Can you filter the data below and copy every line that contains the string "Enable"?

Item-finding records

==========

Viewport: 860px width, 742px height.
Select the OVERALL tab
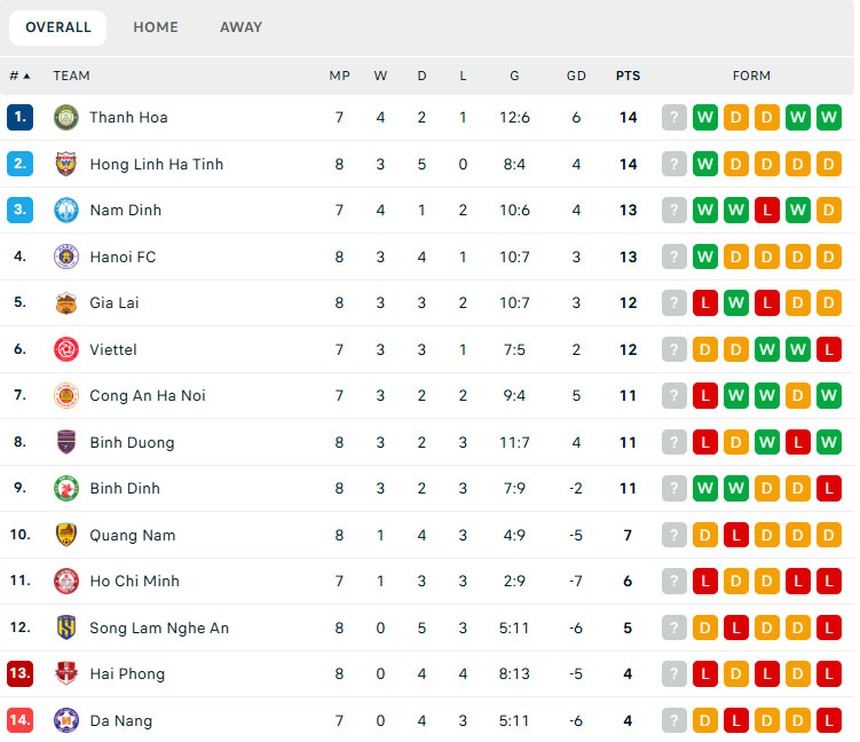[57, 27]
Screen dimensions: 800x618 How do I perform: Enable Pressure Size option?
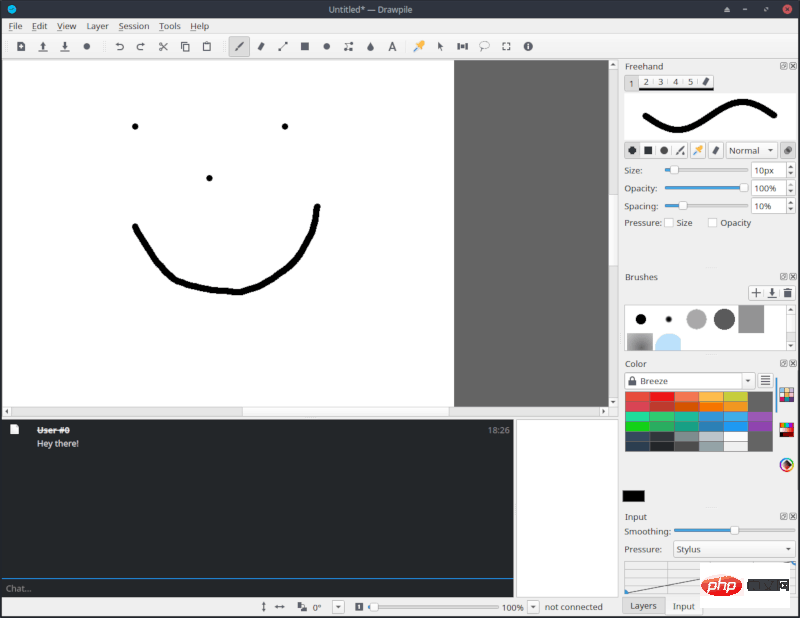pyautogui.click(x=668, y=223)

==========

RESULT OF THE EXERCISE ::
Screen dimensions: 800x618 How do I perform: Enable Pressure Size option?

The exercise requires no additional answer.